OK, that's kicked the publisher. Should I kick the author? On balance, no. Some reviewers do pick up on the inconsistencies in dates and the fact that this history does not follow a fixed timeline, but for me these are trifles. The author obviously has a huge amount of knowledge and could fill 10 more books - this is the skimming primer of absolutely everything. No go read the detail.

Is this a good read? It's tough sometimes, but I found it really rewarding. Better to know a little about what others' histories than nothing at all.

Thursday 7 January 2016

Life After Life - Kate Atkinson


















More ambitious than any of her excursions since Days in the Museum, there were maybe too many coils in the serpent, and they failed to divert the readers' attention from the Grandfather Paradox - which, of course trips so many up (see Doctor Who almost every Saturday night).


All that said, and this book has had a load of criticism, the characters are as good as any she has written and you do genuinely start caring for their wellbeing ( or "wellbeings" - there are several for everyone as Atkinson plays with time). And I am very glad that her next offering will pick up where this one has left off - the lady's on a path and is not, it seems for turning.

Angela Carter - The Bloody Chamber

My second Angela Carter book is this delightful set of short stories, loosely based on fairy stories, but given a very adult upgrade.

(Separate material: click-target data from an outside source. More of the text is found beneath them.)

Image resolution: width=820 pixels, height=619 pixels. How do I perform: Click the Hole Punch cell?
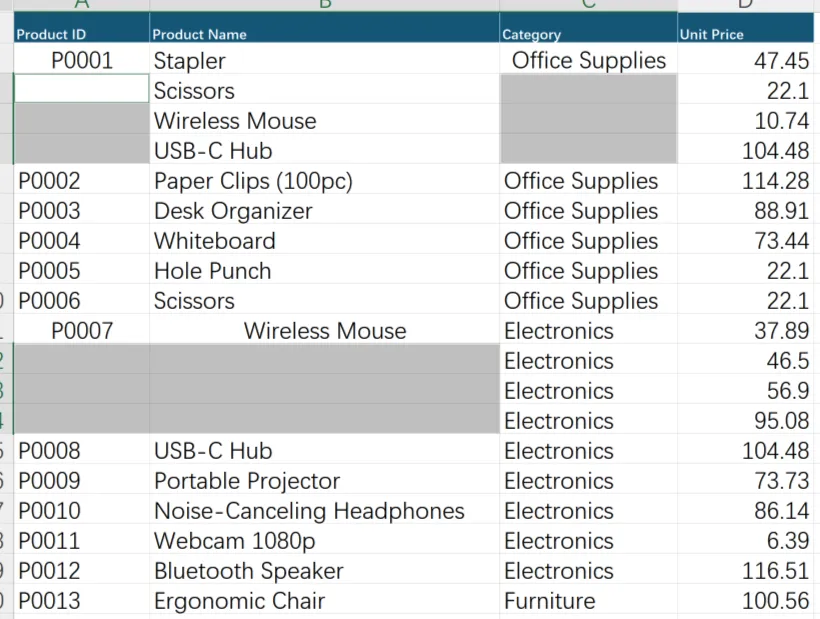click(324, 271)
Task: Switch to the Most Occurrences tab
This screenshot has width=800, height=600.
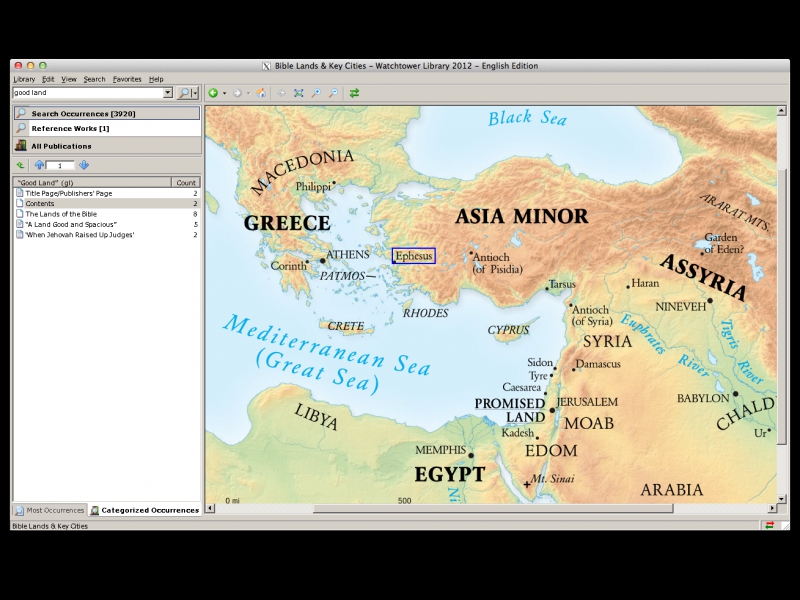Action: (x=50, y=510)
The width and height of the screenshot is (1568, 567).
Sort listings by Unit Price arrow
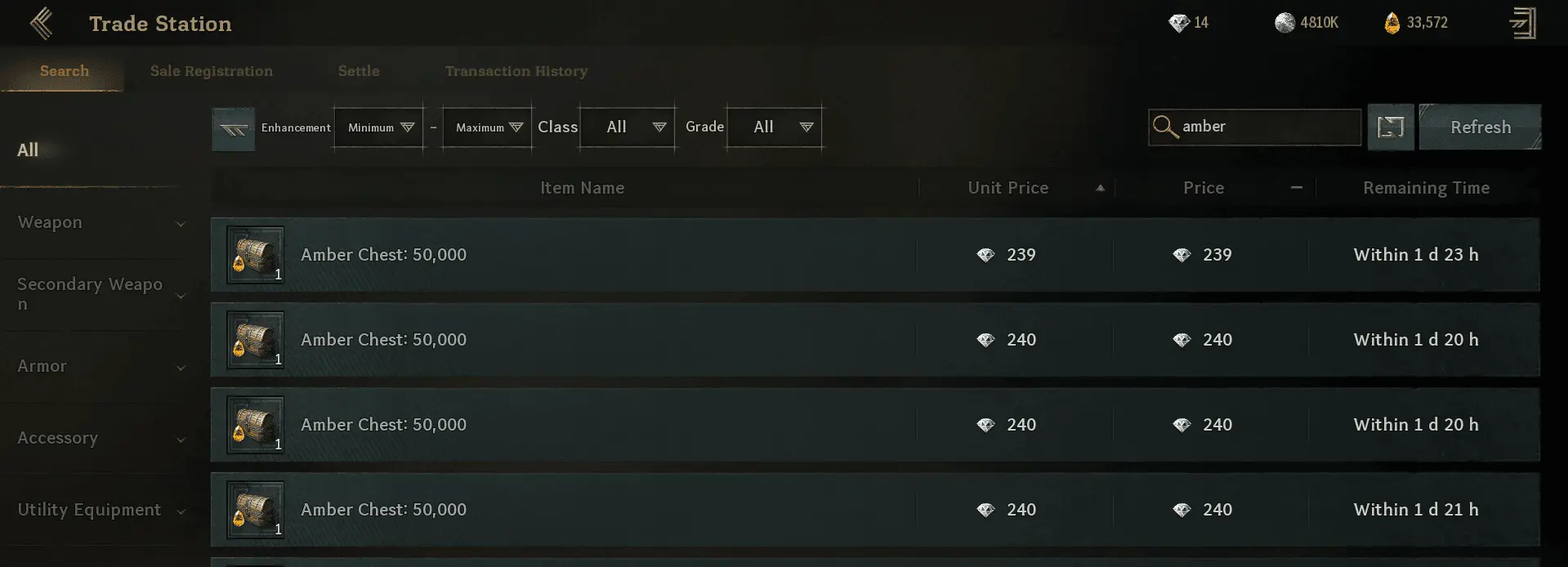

Somewhere in the centre of the book I got a little bogged down with a few similar werewolf / Red Riding Hood stories, but don't let that put you off. The first story - The Bloody Chamber of the title -  will live (somewhat disturbingly) with you for a long time. Well worth the cost by itself. Other gems include the Tiger's Bride (an twist in the literal tail), and an evil Puss in Boots.

I am not entirely sure what this tells us about 'feminist writer' Carter, except that playfulness, love of the earthy and ability to write beautifully all shine through again. There seems little or not attempt to place a feminist undertone into the proceedings, and, indeed, the female victims are never saved the final coup de grace from the evil misogynist villains.

Also, several of the stories have a sensual, even erotic, theme, which does not look to supplant the usual male / female roles and imagery with anything revolutionary. And if you think it is coming in "The Lady of the House of Love" , in which a vampires lures a virgin soldier to her room, well.. no, I'm not going to spoil it for you.

Do these new fairy tales reinterpret the roles of women? No. But this is far from a traditional telling.